** INSTRUCTIONS FOR THE TASK **
Recast every line of the entries below as a two-column Markdown table, with a running row number under "Row" and the line itself under "Line", skipping blank lines. Leave the pictures out.

** SOURCE DATA **
###
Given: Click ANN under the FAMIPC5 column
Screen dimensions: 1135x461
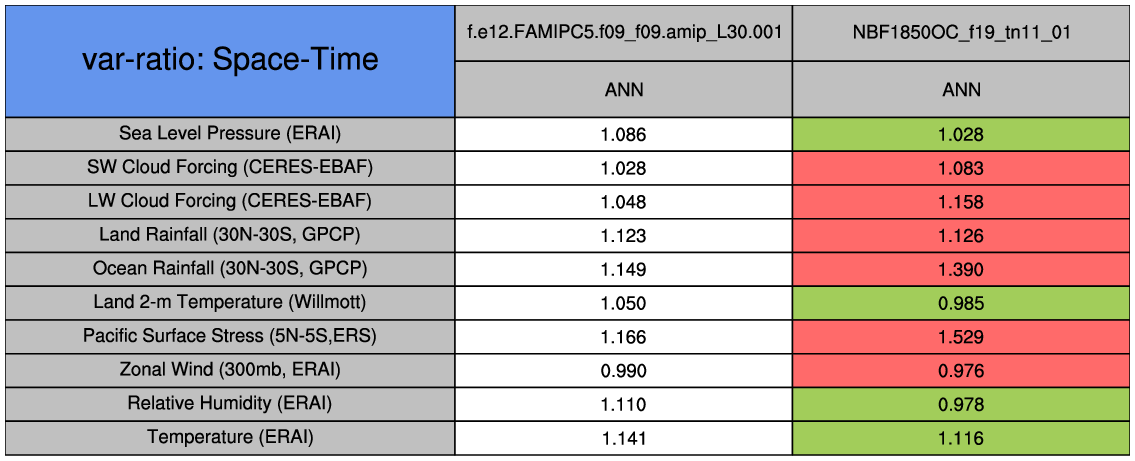Looking at the screenshot, I should coord(623,89).
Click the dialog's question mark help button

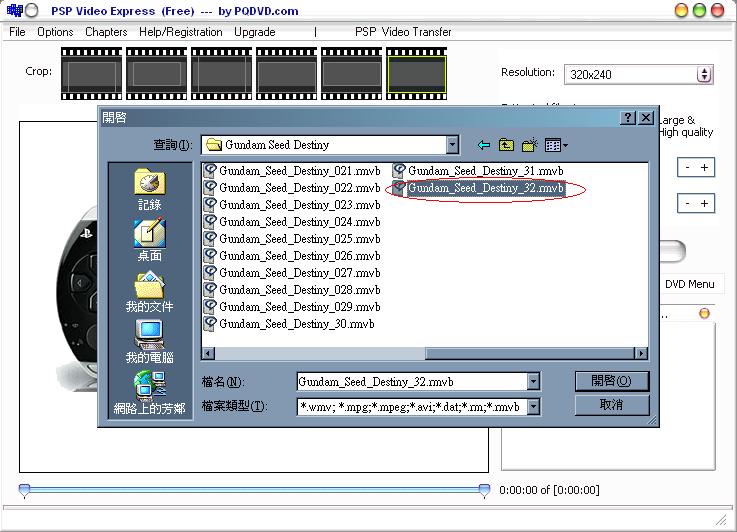628,118
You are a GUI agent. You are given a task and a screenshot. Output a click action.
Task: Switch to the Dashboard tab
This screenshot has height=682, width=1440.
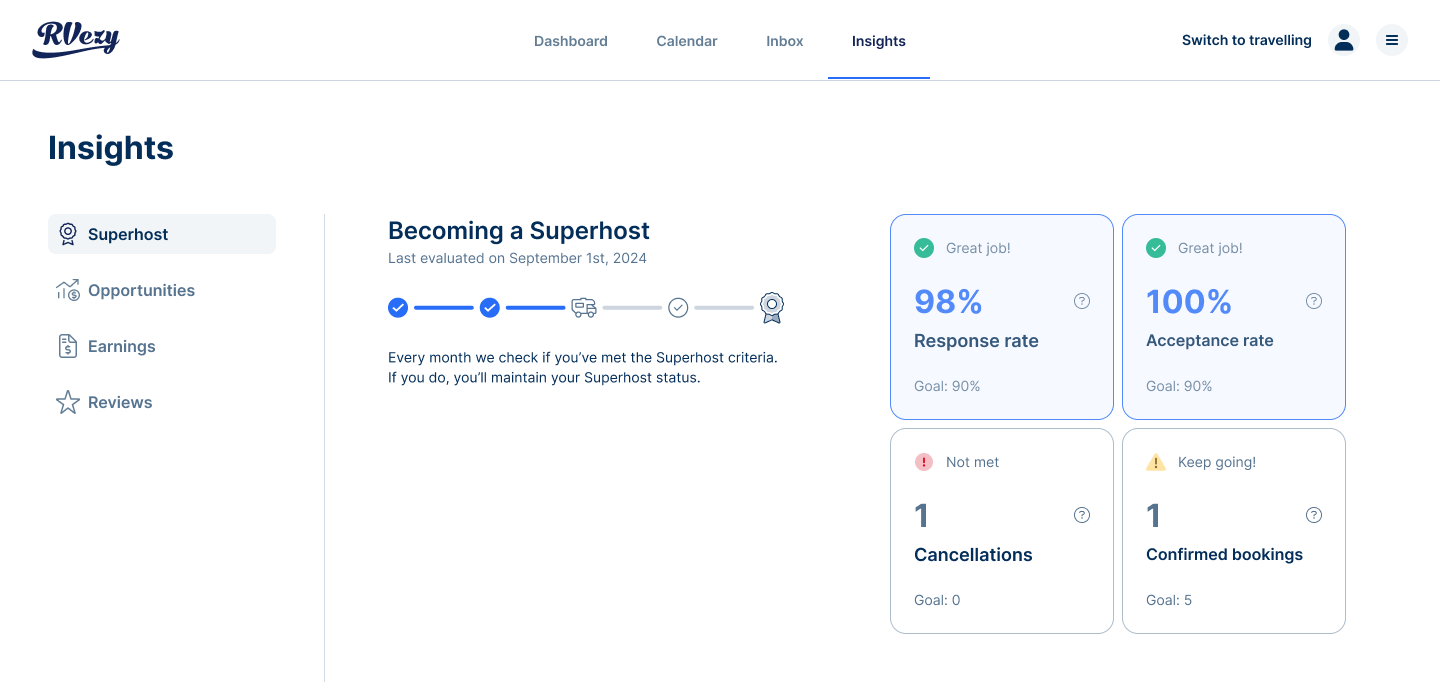570,41

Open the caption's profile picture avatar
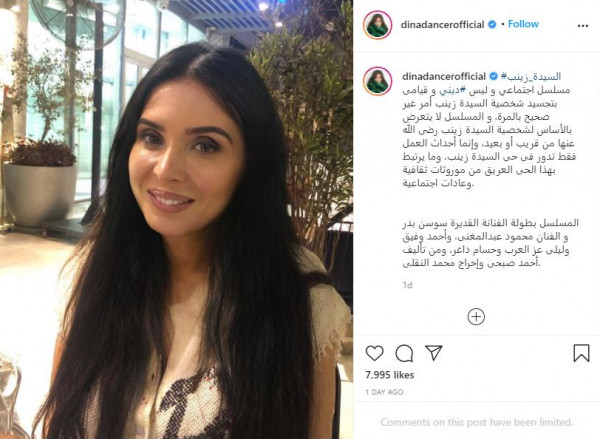tap(377, 81)
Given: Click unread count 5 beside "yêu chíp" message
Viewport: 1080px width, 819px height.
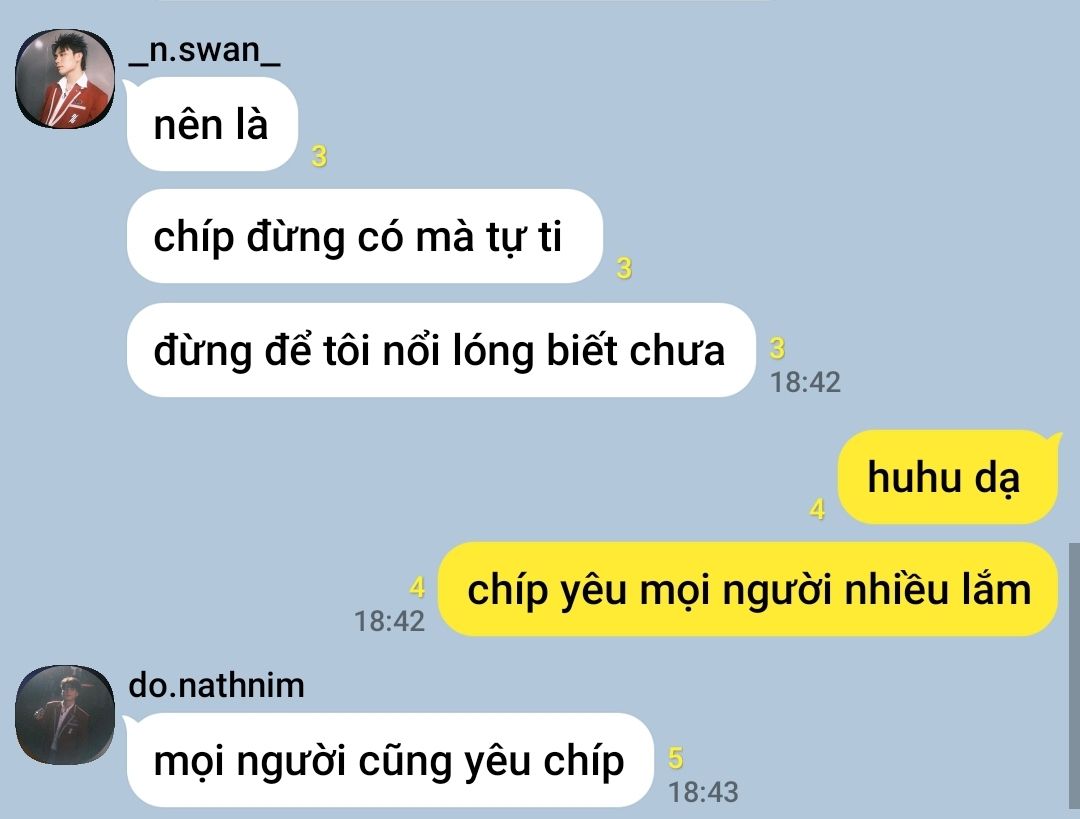Looking at the screenshot, I should (676, 758).
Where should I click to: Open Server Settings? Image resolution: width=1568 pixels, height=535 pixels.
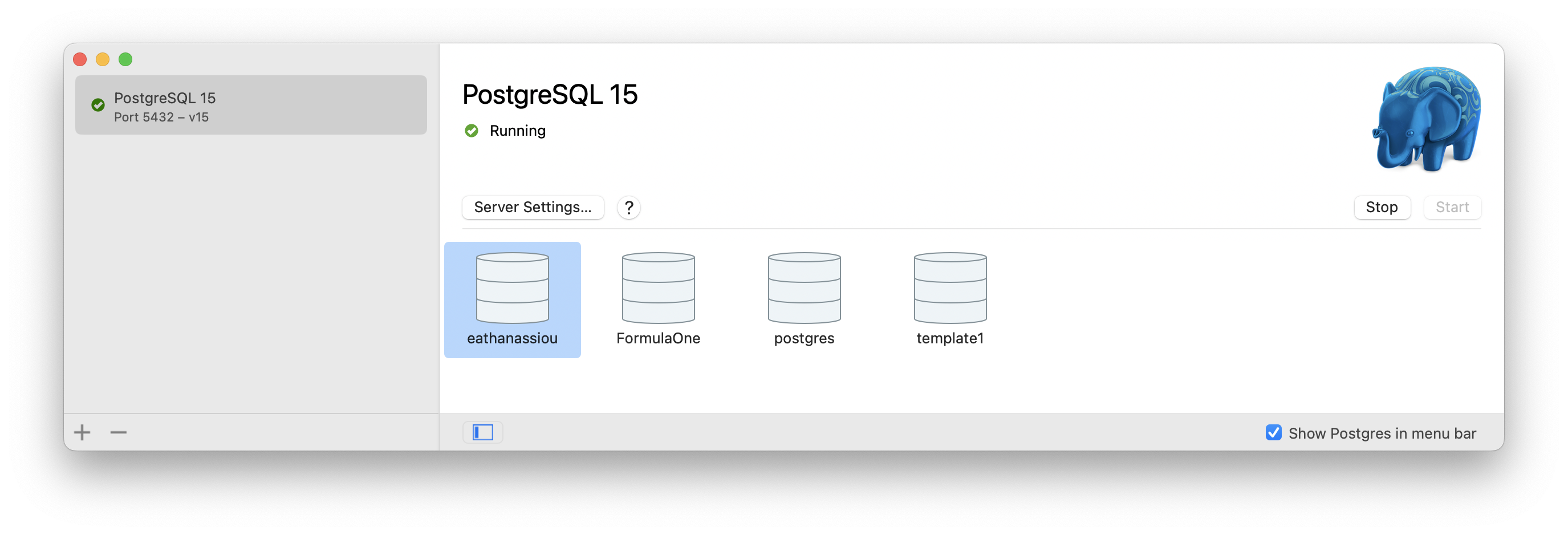(x=533, y=208)
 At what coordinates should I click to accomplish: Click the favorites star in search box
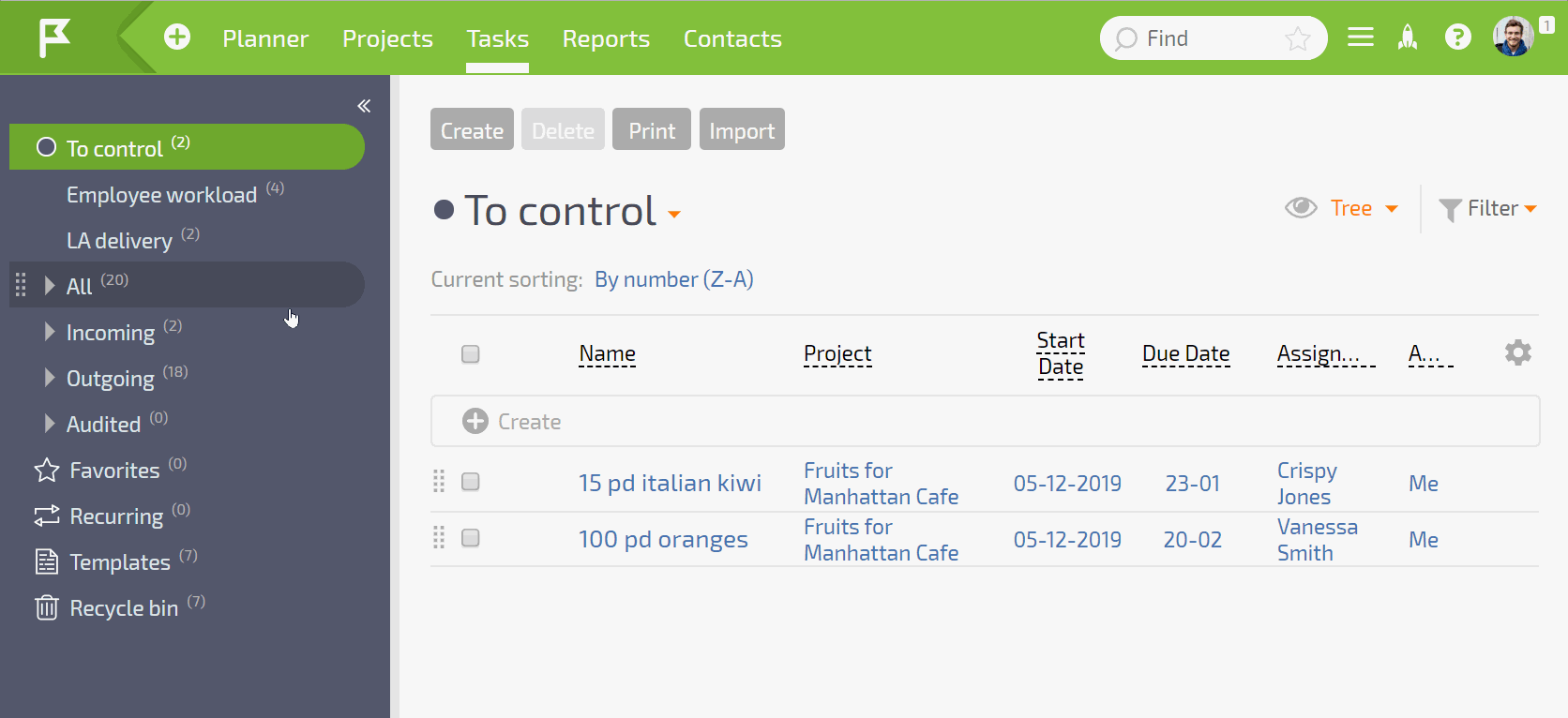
###
** CORRECT RESULT **
| Row | Line |
|---|---|
| 1 | Given: Click ANN under the FAMIPC5 column |
| 2 | Screen dimensions: 1135x461 |
| 3 | Looking at the screenshot, I should coord(623,89). |
| 4 | Click the dialog's question mark help button |
| 5 | 628,118 |
| 6 | You are a GUI agent. You are given a task and a screenshot. Output a click action. |
| 7 | Task: Switch to the Dashboard tab |
| 8 | This screenshot has height=682, width=1440. |
| 9 | 570,41 |
| 10 | Open the caption's profile picture avatar |
| 11 | tap(377, 81) |
| 12 | Given: Click unread count 5 beside "yêu chíp" message |
| 13 | Viewport: 1080px width, 819px height. |
| 14 | Looking at the screenshot, I should (676, 758). |
| 15 | Where should I click to: Open Server Settings? Image resolution: width=1568 pixels, height=535 pixels. |
| 16 | (x=533, y=208) |
| 17 |  At what coordinates should I click to accomplish: Click the favorites star in search box |